Just thought I'd add pics: He's really young in the first one (around 12 weeks), about 5-6 months in the middle one (clearly shows the gingery stripe), and a year old in the final one. Some of the coat colour change may have been because he was gaining his winter coat, but I'm not sure - curious to see whether it happens again this winter.

ETA - looks like his muzzle also darkened quite a lot as he grew up. Only just noticed that from the pics


----------



## zedder (Aug 21, 2013)

I know my border\bearded collie has changed colour quite a lot he was jet black and white then ginger came through then grey now finally he's getting a brownish undercoat he looks like a scruffy bugger so it wouldn't surprise me if yours did tbh.


----------



## Emmastace (Feb 11, 2011)

I know two labradoodles that were completely black as puppies but started to lighten on the tips of the hair at about 8 months and by the time they were fully grown looked chocolate brown but if you look underneath the hair is still black closer to the skin. Not related these two by the way.

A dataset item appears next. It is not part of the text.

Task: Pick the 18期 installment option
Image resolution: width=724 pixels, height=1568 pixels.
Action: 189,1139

Mylo is a GSP and started off white with a liver head and couple of liver patches he now looks liver all over but with white ticking in the bits that were originally all white. Don't Dally's start off all white too?


----------



## MerlinsMum (Aug 2, 2009)

Flang0711 said:


> I have a week old little of cavapoo's. Mum is a Blenheim cavalier and dad is a chocolate poodle. All pups are black but some of them now have brown colouring round there rear end and under tail. Will this brown colour grow??


Do they have any other brown markings on the feet/chest/head? Your cavalier may carry the black-and-tan gene, which is having an effect on some of the pups.


----------



## ellenlouisepascoe (Jul 12, 2013)

My Sibe Pup Blade was red when I bought him, he's now almost black!


----------



## WeedySeaDragon (Oct 7, 2012)

Puppies' coat colours can go through huge changes as they grow.

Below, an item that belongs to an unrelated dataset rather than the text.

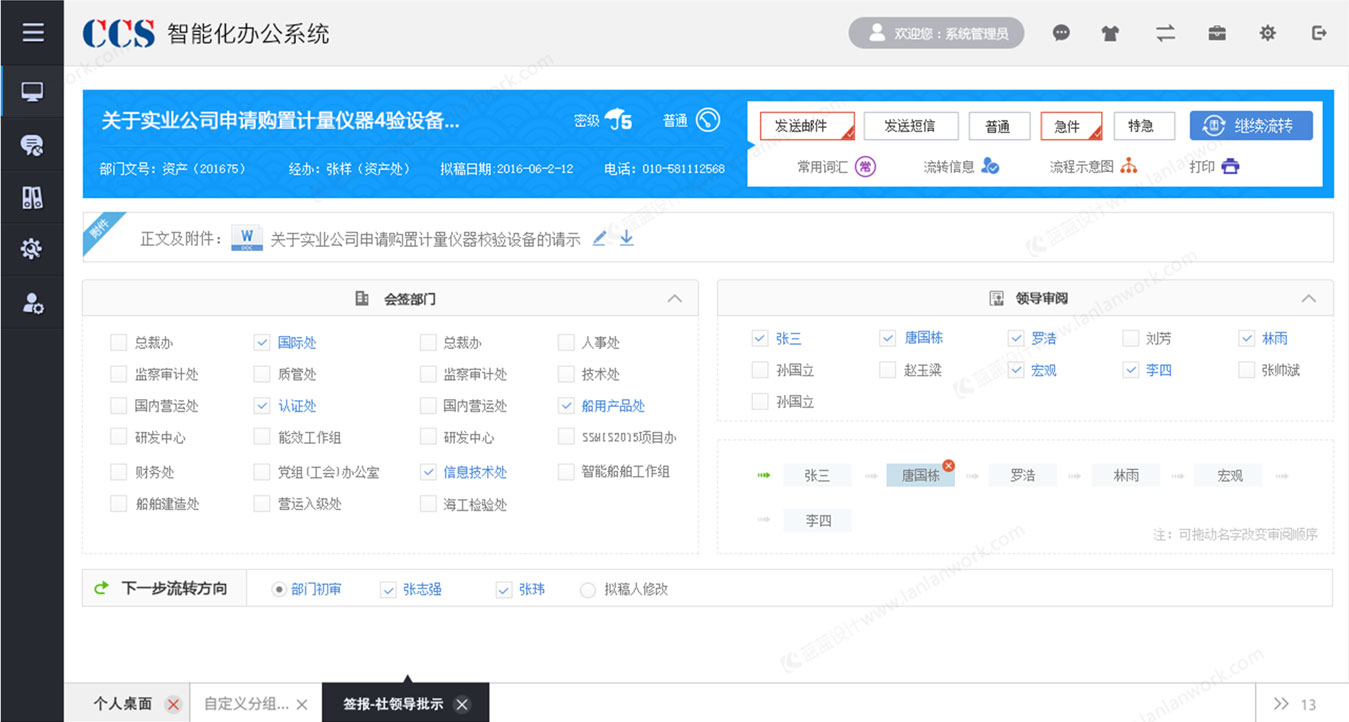Open the 自定义分组 tab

Our rescue girl was jet black as a puppy when we got her. The earliest photo I have of her to hand is this one:










We'd had her a little while by then and you can already see her ears and hind leg are starting to look brownish.

This is her as an adult:










You can see quite a stark contrast between the black areas (most of her muzzle, around her eyes and the very tips of her ears) and the areas which appear brown. Her hairs are either black, very dark brown or (the ones from the lightest areas) black/brown and white banded. She also has considerable white ticking up the underside of her tail, down the backs of her hind legs and along the underside of her ribcage. This seems completely separate from the premature greying she has which is affecting her muzzle and her feet.


----------